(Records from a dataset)
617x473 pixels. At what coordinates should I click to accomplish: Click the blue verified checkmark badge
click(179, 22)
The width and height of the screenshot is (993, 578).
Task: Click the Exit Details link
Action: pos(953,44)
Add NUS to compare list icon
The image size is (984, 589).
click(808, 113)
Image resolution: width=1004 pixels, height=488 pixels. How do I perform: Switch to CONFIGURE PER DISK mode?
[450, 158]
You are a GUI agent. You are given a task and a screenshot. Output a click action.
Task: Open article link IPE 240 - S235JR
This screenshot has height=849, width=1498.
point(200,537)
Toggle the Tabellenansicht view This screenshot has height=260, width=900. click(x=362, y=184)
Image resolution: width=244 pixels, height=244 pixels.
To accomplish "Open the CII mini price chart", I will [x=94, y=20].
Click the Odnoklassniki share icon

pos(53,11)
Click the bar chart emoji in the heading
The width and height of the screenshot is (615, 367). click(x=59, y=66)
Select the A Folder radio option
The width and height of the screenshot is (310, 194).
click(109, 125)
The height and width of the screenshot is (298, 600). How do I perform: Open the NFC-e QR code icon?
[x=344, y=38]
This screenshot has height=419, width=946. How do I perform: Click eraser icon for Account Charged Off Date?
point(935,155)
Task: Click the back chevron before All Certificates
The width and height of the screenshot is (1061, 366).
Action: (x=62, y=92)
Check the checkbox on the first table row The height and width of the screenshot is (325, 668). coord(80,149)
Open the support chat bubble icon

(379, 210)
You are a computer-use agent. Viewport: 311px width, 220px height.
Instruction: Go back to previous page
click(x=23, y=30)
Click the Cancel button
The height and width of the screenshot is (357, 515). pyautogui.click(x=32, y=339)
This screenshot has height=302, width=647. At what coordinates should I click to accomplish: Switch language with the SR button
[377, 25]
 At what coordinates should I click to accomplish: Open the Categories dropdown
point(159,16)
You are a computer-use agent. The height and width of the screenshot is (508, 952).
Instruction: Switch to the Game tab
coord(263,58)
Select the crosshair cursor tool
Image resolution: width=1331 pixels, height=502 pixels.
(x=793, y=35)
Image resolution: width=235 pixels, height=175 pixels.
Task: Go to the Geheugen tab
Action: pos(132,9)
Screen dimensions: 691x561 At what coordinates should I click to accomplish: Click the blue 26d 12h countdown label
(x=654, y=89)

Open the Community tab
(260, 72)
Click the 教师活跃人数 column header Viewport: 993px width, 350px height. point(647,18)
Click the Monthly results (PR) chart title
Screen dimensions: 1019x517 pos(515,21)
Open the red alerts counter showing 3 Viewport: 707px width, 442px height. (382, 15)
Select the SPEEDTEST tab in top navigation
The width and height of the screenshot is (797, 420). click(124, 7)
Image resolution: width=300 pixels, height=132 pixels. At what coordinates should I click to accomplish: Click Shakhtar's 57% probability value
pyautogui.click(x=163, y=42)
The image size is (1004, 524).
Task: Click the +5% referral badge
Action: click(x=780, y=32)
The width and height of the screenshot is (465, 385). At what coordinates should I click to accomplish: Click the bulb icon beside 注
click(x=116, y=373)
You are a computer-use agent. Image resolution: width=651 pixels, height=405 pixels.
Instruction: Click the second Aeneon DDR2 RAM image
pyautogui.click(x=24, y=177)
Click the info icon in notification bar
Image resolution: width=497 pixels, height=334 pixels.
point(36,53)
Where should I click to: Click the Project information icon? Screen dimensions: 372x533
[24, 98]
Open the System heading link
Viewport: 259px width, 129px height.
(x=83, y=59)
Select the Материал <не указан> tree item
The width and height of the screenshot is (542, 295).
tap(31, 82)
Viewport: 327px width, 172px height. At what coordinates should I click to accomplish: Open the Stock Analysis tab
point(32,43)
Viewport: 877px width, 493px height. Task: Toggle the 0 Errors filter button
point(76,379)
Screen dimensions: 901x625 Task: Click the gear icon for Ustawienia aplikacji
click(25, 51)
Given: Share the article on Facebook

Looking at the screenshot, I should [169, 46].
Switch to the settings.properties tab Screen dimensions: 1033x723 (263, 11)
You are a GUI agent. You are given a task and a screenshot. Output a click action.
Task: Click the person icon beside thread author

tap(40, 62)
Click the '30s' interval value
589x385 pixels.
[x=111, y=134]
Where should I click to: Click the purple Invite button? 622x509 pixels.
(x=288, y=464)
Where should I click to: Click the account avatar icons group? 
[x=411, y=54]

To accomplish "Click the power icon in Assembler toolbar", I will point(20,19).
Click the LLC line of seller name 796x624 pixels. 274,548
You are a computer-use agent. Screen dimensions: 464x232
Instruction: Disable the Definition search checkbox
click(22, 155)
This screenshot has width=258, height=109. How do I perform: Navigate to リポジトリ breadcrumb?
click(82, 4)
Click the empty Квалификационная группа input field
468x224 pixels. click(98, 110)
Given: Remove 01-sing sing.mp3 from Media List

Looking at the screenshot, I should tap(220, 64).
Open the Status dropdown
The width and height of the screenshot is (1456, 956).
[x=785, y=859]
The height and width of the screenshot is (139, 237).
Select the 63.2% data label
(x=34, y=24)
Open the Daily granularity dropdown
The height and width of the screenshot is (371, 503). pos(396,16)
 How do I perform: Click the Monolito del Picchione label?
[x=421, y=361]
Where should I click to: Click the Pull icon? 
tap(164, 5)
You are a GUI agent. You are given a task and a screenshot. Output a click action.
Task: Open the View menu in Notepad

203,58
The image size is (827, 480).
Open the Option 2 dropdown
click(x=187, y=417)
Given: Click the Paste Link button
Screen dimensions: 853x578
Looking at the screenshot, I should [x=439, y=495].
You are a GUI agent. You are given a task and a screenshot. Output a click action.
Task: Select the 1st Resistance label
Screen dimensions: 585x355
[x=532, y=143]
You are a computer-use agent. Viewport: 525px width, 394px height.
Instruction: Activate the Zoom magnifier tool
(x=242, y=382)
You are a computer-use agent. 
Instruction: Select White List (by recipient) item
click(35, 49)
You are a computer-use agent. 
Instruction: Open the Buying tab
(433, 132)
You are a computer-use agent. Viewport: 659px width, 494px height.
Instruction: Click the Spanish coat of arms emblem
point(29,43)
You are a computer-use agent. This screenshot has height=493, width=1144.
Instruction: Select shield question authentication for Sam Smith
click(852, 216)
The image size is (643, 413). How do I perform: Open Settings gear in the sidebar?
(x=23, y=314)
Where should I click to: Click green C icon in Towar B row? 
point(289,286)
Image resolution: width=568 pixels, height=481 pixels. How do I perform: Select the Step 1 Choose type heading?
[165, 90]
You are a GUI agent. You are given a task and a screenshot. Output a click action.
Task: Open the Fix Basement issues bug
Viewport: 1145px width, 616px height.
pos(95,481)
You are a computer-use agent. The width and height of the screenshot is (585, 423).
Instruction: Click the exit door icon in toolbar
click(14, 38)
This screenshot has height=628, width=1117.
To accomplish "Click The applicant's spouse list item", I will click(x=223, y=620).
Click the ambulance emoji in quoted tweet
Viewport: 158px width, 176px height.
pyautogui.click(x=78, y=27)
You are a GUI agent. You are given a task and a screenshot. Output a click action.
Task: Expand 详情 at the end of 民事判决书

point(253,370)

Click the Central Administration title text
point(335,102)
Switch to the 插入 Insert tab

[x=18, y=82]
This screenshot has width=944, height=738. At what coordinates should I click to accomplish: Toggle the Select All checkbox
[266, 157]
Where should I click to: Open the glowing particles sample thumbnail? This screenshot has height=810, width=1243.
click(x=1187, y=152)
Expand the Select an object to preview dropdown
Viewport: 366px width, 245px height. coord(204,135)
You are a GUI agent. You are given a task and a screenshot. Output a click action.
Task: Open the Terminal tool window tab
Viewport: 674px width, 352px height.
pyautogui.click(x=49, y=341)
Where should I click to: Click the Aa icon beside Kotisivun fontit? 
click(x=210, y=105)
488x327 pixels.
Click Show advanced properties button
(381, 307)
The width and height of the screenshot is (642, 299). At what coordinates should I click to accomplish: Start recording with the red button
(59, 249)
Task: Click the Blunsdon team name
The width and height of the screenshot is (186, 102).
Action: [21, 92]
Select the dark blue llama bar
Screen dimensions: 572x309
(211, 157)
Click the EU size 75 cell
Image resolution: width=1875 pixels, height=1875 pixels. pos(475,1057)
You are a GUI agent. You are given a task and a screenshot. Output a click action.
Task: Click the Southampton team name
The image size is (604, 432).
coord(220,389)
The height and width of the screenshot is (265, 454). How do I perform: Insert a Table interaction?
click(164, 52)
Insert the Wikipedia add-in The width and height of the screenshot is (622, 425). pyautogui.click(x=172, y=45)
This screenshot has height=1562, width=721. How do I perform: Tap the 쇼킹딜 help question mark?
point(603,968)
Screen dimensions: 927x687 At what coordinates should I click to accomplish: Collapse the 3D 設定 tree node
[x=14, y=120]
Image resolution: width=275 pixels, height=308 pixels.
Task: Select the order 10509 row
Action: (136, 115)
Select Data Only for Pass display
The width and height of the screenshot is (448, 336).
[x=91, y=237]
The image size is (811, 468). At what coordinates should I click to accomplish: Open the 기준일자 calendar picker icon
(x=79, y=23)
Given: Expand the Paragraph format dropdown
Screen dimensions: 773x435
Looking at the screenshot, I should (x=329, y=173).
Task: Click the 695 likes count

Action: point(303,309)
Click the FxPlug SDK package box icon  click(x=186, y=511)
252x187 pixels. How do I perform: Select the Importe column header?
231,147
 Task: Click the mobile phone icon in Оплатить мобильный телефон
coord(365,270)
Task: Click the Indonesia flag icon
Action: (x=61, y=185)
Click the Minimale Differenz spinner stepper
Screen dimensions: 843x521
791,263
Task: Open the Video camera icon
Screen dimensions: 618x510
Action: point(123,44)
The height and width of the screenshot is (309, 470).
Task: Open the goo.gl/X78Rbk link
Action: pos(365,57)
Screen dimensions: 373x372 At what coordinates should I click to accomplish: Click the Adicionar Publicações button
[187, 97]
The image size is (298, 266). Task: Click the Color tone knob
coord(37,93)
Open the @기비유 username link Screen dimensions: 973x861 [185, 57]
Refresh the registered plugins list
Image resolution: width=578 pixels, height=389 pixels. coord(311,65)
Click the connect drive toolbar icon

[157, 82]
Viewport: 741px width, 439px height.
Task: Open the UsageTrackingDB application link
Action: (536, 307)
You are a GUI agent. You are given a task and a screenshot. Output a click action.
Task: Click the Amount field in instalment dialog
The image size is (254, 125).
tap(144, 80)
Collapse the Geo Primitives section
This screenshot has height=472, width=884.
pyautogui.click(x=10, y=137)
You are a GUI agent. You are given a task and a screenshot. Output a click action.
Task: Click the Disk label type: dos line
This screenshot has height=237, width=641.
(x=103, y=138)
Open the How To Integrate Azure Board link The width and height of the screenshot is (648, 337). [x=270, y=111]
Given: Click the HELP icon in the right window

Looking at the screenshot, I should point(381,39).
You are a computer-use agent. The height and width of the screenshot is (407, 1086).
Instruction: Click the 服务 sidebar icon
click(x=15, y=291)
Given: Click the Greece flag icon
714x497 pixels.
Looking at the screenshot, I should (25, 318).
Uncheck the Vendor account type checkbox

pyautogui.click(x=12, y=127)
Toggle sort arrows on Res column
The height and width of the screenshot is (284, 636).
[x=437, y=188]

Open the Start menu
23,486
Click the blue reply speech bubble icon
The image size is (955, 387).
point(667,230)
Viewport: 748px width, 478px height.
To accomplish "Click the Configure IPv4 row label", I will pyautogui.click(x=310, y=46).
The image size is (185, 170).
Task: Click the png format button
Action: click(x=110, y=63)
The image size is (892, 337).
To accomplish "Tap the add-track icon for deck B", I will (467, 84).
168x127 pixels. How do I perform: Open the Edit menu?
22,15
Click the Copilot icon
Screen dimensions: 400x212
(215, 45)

#### What you need to do
Reproduce, word for word, every line starting at the line that contains "Click the blue reply speech bubble icon" and ending with the final line of the entries.

#### Problem solution
Click the blue reply speech bubble icon
The image size is (955, 387).
point(667,230)
Viewport: 748px width, 478px height.
To accomplish "Click the Configure IPv4 row label", I will pyautogui.click(x=310, y=46).
The image size is (185, 170).
Task: Click the png format button
Action: click(x=110, y=63)
The image size is (892, 337).
To accomplish "Tap the add-track icon for deck B", I will (467, 84).
168x127 pixels. How do I perform: Open the Edit menu?
22,15
Click the Copilot icon
Screen dimensions: 400x212
(215, 45)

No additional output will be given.